Monday, June 16, 2008

Does 'miracle' need demoting?

Last week New Zealand Woman's Weekly had a headline on the cover announcing that a former All Black and a former Silver Fern were celebrating the arrival of their 'miracle baby.'

Now let's stop for a moment and consider the word 'miracle'.

Wikipedia will tell you that a miracle is 'a fortuitous event believed to be caused by interposition of divine intervention by a supernatural being in the universe by which the ordinary course and operation of Nature is suspended, or modified. '

And The Chamber's Twentieth Century Dictionary (revised edition) will tell you that a miracle is a supernatural event.

In my world (and I accept my world can be a rather delusional one) a miracle would be say, Stevie Wonder regaining his sight. Or if a baby had been discovered alive seventeen days after the Sichuan earthquake, that I would consider a miracle. Peace in the middle East - miracle. Myself becoming a respected opera singer - giant miracle (a stapler could hold a better tune than me).
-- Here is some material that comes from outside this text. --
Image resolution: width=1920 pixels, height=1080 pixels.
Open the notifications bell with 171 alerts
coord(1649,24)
So you can understand why, when I saw a shot of two apparently fit and healthy looking individuals accompanied by the words 'miracle baby' I was a little intrigued as to why this baby was a miracle? I know people claim birth to be a miracle and all that, but really isn't that like so beginning-of-time school of thought? Isn't birth more of a really bad physical equation? (Have to say, whoever invented the whole child birth caper was obviously rubbish at geometry.)

But back to this baby, why was it a miracle? Had its mother previously been a man? Did the baby's mother cough it up like a fur ball? Could it change water into wine? Did it whisper the final score of a yet-to-be-played game of the Lions versus the All Blacks into its parents' ears?
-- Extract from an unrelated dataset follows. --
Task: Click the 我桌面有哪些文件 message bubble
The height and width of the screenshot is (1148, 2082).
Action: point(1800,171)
Surely, something had to be up with the little bundle of joy cause we're not talking a couple of drug addicted, chain smoking, heavy drinking fifty year olds having a baby. We are talking two relatively youthful national sporting heroes, after all?
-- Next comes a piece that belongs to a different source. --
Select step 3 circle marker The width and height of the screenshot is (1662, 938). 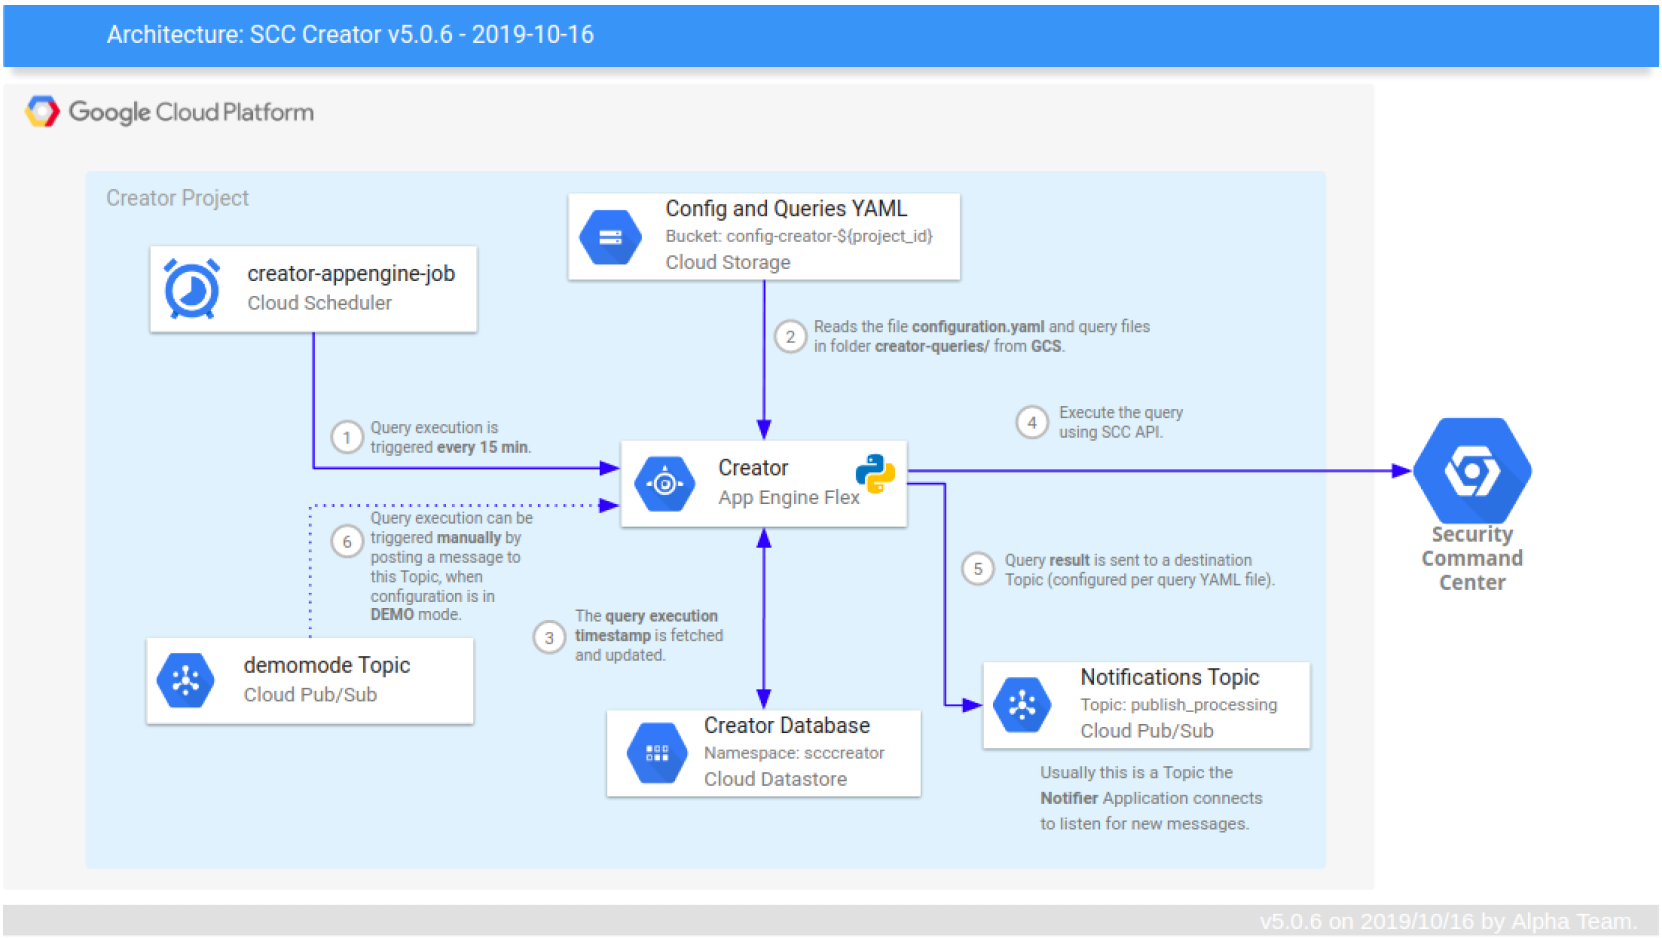click(x=549, y=638)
Well, er, no actually - not that much was up at all.

This baby was heralded a miracle because it, apparently, was delivered by Cesarean section. Just like nearly thirteen thousand other babies did in New Zealand in 2003. (I accept that they're not exactly up-to-date stats, but they're the best I could do on my twelve second Google search.)

Since when did arriving into this world via the sunroof become a miracle ? Is it just me or is that a rather liberal stretching of the word? Perhaps it's time to downgrade the word 'miracle' ? A mediocracle maybe?

8 comments:

Anonymous said...

"Mediocracle" - that's a brilliant word and one I will forthwith be adding to my vocab. Love it!

laughykate said...

Why thank you!

Megan McGurk said...

LK, c-sections are getting to be standard procedure in the U.S. as more and more women want to schedule their delivery dates. Can't say that I blame them. Who wants to push it out if they can take it out?
But yes, it's hardly a miracle.

laughykate said...

The rate is going up here too, as i said i only found the 2003 stats, but at that stage about thirty percent of births were c-sections, compared with 1988 when it was around the eighteen percent mark.

Esther said...

In short...yes

(PS 2007 Stat were released this week I think)

E xx

laughykate said...

Maybe a factracle could join the language as well?

Anonymous said...

Send this blog to as a letter to the editor and see if they publish it

laughykate said...

Somehow I'm sure they'd be able to crowbar some sort of languagey justification into their answer.